How Avalon's business works
Unlike a traditional investment firm, Avalon doesn’t have limited partners. The team runs a development and content services wing that has a long history working with clients in the Bay Area. Instead of raising external capital to make their investments, the duo uses the profits generated on the services wing to place their bets. They have over 75 recurring clients on the services side, most of whom are well-funded startups. They find first time entrepreneurs with great ideas, but have zero capital to startup, but, have a business track record behind them.
“We know how other Silicon Valley SaaS companies build, sell and market their products and have the opportunity to work with them every day through our services wing. We’ve had the good fortune of working with companies backed by VCs like Andreessen Horowitz and Khosla Ventures, and we know how those companies do things internally. The ‘Labs’ part of our name comes from our penchant for experimentation. We’re always working on improvising our tools and techniques when it comes to everything we do,” says Anindya Chanda, VP Sales - Avalon Labs.
When building software and content in India, price parity works in its favour. The difference between its revenues and burn rate on the services wing was so high that the team thought it wise to place bets in startups.
In March 2017, Avalon Labs made its first bet - on Alejandro Gonzalez of MongoDB; a $2 billion database company that went public a few months ago. Together, they built Foxbound, a tool for sales reps across the world to prospect and schedule emails with potential leads via a web platform and a chrome extension. Foxbound already has over 67 million lead records - consuming terabytes upon terabytes of unstructured public data and converting it into structured persona information.
Foxbound was followed up with ventures like Calmindia.com (a mental health platform backed by Cognitive therapy), Elune (a cap table management platform in a joint venture with law firm Themis Associates), The Mana Network (a venture intelligence and influencer discovery platform), LinkHero (a link tracking tool for marketers) and finally Enkidu, a Blockchain-based platform that helps people start companies without the legal and accounting overhead. Avalon has a presence in India, Singapore, Estonia, the US, UK and Bahrain.
“If you haven’t noticed, we’re solving our own problems. As selfish as it may seem, we think we understand our problems best and hence have the best shot at solving them at scale for other people.” quips Shashank. He adds that Avalon avoids investing in companies like, say, Swiggy, which require large delivery fleets.
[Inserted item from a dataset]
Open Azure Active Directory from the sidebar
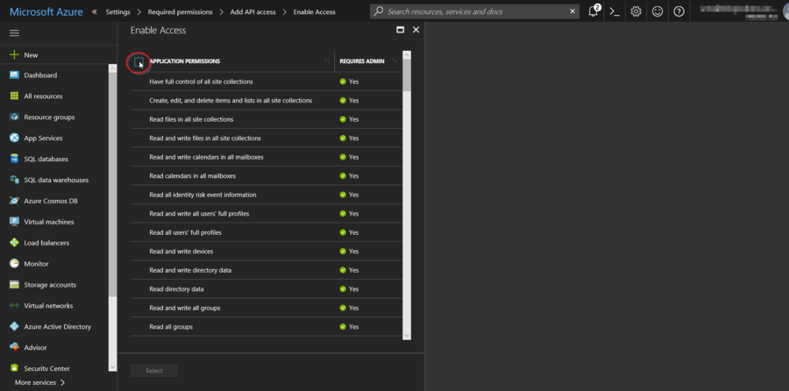The image size is (789, 391). [57, 326]
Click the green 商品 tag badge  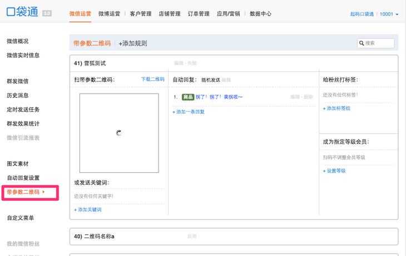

“Our product cycles move much faster than most companies - primarily because we embrace open source technologies and third-party APIs. The goal here is not to reinvent the wheel and custom build something from scratch, but to use technology like you would Lego blocks. The ability to quickly rearrange, remove and remodel parts of a product we’ve built allows us to find product-market fit extremely fast.” says Tejas Tholpadi, VP – Technology, at Avalon Labs.
The company competes with InfuseVentures, PiVentures and Seedfund. But, instead of just investments, the Avalon team plans to increase revenues from each of their six companies to $1 million by next year and take them all to Series-A, which is when Avalon decides to own a small share or totally exit.
The duo is determined to convert fairytales into dreams. Soon, they may even throw up a Unicorn or two!